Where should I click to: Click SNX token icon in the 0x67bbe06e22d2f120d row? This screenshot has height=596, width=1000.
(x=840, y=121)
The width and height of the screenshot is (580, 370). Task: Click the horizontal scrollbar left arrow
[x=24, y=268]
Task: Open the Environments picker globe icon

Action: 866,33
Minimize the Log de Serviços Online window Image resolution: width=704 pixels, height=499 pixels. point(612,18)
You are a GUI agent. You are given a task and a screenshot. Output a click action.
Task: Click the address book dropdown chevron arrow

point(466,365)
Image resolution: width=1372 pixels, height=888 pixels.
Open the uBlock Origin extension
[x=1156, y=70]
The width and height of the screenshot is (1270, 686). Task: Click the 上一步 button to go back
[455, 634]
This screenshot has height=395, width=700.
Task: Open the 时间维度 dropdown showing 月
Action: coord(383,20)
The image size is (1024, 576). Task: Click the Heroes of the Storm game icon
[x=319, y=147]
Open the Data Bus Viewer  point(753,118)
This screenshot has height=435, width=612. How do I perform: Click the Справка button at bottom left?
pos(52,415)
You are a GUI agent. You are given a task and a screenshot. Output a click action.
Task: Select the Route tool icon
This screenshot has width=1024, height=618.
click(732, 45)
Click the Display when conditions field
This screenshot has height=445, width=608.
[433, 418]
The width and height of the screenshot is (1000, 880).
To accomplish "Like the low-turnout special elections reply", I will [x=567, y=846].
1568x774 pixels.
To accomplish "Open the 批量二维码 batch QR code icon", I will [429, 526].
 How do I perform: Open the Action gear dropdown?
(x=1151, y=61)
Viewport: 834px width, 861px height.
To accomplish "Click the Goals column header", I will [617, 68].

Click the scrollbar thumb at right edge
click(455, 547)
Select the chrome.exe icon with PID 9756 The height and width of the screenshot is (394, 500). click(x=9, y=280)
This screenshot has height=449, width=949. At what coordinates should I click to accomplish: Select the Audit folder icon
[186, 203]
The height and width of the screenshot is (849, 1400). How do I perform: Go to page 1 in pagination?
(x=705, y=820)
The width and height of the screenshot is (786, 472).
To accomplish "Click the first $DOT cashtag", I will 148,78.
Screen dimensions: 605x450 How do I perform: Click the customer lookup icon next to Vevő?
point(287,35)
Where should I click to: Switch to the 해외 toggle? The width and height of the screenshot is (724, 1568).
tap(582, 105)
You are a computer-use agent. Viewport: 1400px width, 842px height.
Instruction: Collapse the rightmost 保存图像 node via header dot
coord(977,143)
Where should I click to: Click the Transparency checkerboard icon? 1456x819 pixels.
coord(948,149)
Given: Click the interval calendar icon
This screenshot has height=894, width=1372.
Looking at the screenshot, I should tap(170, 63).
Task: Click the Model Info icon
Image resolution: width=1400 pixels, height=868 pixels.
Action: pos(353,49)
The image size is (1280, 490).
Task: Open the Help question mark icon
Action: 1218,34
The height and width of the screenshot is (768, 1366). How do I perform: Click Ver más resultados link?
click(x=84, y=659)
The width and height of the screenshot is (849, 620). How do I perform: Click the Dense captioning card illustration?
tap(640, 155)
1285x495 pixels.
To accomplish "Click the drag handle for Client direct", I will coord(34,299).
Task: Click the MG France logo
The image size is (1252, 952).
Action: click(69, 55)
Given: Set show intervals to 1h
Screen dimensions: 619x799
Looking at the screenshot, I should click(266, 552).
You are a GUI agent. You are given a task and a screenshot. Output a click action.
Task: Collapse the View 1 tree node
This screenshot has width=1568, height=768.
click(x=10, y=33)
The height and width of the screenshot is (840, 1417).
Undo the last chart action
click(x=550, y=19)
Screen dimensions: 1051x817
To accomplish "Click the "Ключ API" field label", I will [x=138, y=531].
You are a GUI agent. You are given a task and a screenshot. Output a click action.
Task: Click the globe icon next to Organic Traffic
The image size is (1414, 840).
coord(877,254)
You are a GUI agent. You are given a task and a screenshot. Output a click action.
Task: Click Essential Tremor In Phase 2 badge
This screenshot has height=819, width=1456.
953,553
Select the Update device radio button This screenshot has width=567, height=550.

■ **Task instructions**
Extract each line of the items above that contains the word "left", matching its case exactly.

■ **Task result**
The width and height of the screenshot is (580, 370). Task: Click the horizontal scrollbar left arrow
This screenshot has height=435, width=612. How do I perform: Click the Справка button at bottom left?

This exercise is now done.